I had a meeting to talk about school yesterday. Went a lot worse than I expected, actually. I don't know if I have to repeat the school year or not, which is a whole issue on its own. They kept talking about anxiety that I haven't felt in two years, also. Like I don't feel like that anymore. That was almost three years ago dude. I think the worst part was the advisor saying "she's transitioning". Then proceeded to use she/her the entire meeting. The lady corrected herself once and used they/them. Which I don't use at all.

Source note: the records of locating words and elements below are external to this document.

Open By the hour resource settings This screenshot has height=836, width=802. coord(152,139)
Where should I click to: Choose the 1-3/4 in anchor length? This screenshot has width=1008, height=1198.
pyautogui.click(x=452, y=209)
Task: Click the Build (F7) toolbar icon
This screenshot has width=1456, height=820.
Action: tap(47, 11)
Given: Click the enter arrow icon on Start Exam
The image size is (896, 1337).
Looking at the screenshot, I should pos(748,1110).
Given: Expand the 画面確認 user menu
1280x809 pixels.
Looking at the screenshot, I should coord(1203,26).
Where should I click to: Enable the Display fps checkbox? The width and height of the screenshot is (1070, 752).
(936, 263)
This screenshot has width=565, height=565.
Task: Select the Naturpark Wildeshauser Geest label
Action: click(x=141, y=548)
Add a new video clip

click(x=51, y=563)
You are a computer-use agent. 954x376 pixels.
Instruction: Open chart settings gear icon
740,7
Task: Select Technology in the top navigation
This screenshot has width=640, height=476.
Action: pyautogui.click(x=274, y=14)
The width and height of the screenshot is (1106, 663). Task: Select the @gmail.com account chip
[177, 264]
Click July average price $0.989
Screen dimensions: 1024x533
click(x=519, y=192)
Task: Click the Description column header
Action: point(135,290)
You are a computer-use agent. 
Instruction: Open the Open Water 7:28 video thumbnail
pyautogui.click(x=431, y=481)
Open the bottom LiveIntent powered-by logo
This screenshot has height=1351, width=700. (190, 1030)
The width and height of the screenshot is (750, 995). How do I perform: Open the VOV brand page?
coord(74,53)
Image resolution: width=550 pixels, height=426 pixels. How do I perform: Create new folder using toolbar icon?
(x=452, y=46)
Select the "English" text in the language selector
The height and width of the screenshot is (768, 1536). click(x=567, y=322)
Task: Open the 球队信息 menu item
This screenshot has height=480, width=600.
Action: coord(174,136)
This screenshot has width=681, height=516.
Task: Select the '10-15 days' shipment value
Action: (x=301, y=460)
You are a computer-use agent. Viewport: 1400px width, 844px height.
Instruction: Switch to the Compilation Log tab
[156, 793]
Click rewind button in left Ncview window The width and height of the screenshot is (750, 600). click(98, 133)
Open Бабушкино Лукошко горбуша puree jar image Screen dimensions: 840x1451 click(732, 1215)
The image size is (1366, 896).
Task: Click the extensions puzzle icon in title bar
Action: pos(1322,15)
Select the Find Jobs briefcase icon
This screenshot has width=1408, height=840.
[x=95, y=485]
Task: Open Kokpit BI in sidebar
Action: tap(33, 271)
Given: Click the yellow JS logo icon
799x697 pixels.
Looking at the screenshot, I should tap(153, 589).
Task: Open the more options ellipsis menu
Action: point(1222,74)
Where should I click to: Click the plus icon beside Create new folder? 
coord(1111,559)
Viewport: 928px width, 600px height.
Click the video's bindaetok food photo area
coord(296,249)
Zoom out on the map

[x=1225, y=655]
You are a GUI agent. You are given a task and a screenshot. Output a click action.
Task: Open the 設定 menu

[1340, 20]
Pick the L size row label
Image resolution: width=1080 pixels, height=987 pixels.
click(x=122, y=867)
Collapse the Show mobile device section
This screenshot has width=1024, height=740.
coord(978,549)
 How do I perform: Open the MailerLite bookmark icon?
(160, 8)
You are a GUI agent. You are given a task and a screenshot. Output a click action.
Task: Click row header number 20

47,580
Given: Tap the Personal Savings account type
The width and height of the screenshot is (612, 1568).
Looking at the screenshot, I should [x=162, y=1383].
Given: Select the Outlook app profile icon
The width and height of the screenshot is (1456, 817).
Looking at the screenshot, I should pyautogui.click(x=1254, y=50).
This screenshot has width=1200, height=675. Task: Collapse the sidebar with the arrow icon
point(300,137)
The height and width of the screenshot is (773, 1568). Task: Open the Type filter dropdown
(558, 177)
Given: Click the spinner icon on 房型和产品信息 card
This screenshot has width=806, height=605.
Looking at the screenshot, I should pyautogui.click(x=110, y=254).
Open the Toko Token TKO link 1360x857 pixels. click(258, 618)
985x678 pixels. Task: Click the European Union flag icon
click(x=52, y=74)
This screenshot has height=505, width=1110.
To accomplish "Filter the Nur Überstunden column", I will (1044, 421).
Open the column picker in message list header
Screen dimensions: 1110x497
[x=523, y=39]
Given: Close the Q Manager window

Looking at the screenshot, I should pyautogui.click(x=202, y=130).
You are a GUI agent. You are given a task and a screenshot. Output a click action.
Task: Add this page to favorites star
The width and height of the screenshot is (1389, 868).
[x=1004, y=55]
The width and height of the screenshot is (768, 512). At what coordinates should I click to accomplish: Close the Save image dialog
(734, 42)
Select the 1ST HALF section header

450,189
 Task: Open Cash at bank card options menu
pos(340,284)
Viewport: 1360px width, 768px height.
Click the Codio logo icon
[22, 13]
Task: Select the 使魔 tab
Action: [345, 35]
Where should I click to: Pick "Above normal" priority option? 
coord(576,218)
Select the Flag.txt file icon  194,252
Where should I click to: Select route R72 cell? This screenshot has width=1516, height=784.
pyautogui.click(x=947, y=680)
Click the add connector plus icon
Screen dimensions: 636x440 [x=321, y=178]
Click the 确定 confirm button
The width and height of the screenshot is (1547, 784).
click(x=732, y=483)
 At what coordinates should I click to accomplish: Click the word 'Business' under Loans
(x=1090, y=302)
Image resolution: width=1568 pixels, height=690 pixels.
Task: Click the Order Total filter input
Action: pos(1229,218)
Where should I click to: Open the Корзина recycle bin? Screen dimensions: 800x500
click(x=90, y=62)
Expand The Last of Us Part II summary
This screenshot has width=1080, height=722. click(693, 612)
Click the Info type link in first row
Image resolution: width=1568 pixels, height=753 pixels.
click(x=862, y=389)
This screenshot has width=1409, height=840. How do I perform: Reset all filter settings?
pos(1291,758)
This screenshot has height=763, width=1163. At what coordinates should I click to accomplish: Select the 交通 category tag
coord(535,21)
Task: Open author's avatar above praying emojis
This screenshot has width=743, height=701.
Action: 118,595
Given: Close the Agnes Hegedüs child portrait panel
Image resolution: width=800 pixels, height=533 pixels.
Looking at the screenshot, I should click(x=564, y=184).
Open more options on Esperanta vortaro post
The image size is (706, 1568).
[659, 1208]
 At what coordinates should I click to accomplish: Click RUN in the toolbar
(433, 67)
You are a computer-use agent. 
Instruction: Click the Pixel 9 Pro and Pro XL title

I tried talking to my mom about it, and she totally brushed it off. "Well she doesn't know you that well yet" and "she tried correcting herself". How does not knowing me well equate to using the wrong fucking pronouns? Like, I know my mom is just never going to understand it (as much as she claims she does), but it's not hard to just listen. She made some excuse like, "well you say you use any pronouns". That doesn't mean default to the worst fucking one? If I'm transitioning I think it's common sense, man. I only tell people I use any pronouns because I know they won't the correct ones anyway. Not my fucking fault. I think. It's whatever. Anyway.


I've been feeling really off again. I'm in more physical pain than I have been all summer. My knees have been killing me, but that's been a constant for like, three years. My back and like, everything is hurting again. Last time I went to the doctor about it they just wrote it off as growing pains. I don't really think it is, I haven't exactly grown in a while. I've kind of just accepted that it's going to take a really long time to get an answer.

I've been feeling really distant again too, which also isn't helping anything. I've been hanging out with the friends of mine that live on my street, because I haven't seen them in a while, but otherwise I just haven't really been talking to anyone. I have a habit of doing this. I'm also really shit at communicating. I think I just wasn't taught how. I know I can't use that excuse forever, but it's really confusing. I haven't had real conversations with more than three people in the past, like... almost week now? I feel bad for it, but talking to people feels like a chore right now.

So, I guess if you've been wondering why I haven't talked to you in a bit, then this is why? I'm figuring it out, I promise.

I'm still really stressed about school. I don't want to graduate without my friends, I don't want to do work I've already done all over again, and it's kind of humiliating to be misgendered in front of people I've never met and who I'm going to have to talk to at my new school. I argued with my mom twice about it yesterday, like I said. I decided to drop it 'cause nothing's gonna change anyway. I'm talking in circles again, so I'll move on. Sorry that this is so long.


I'm not that stressed about going to a new school. I did it once, I can do it again. I can make new friends there. It's everything else. The possibility of having to repeat a whole year, the workload, other shit. I know I'll have to correct people on my name and shit a million times. Doesn't help that my first introduction to some of the staff was fucking horrible. My mom doesn't even fucking like my name so whatever. I don't know how to work around that. I'm gonna have to suck it up and go by something else until I graduate and can leave this stupid house.


I think I'm done now, actually. It's 5:31 in the morning and I haven't slept, and I just keep talking in circles. Bye.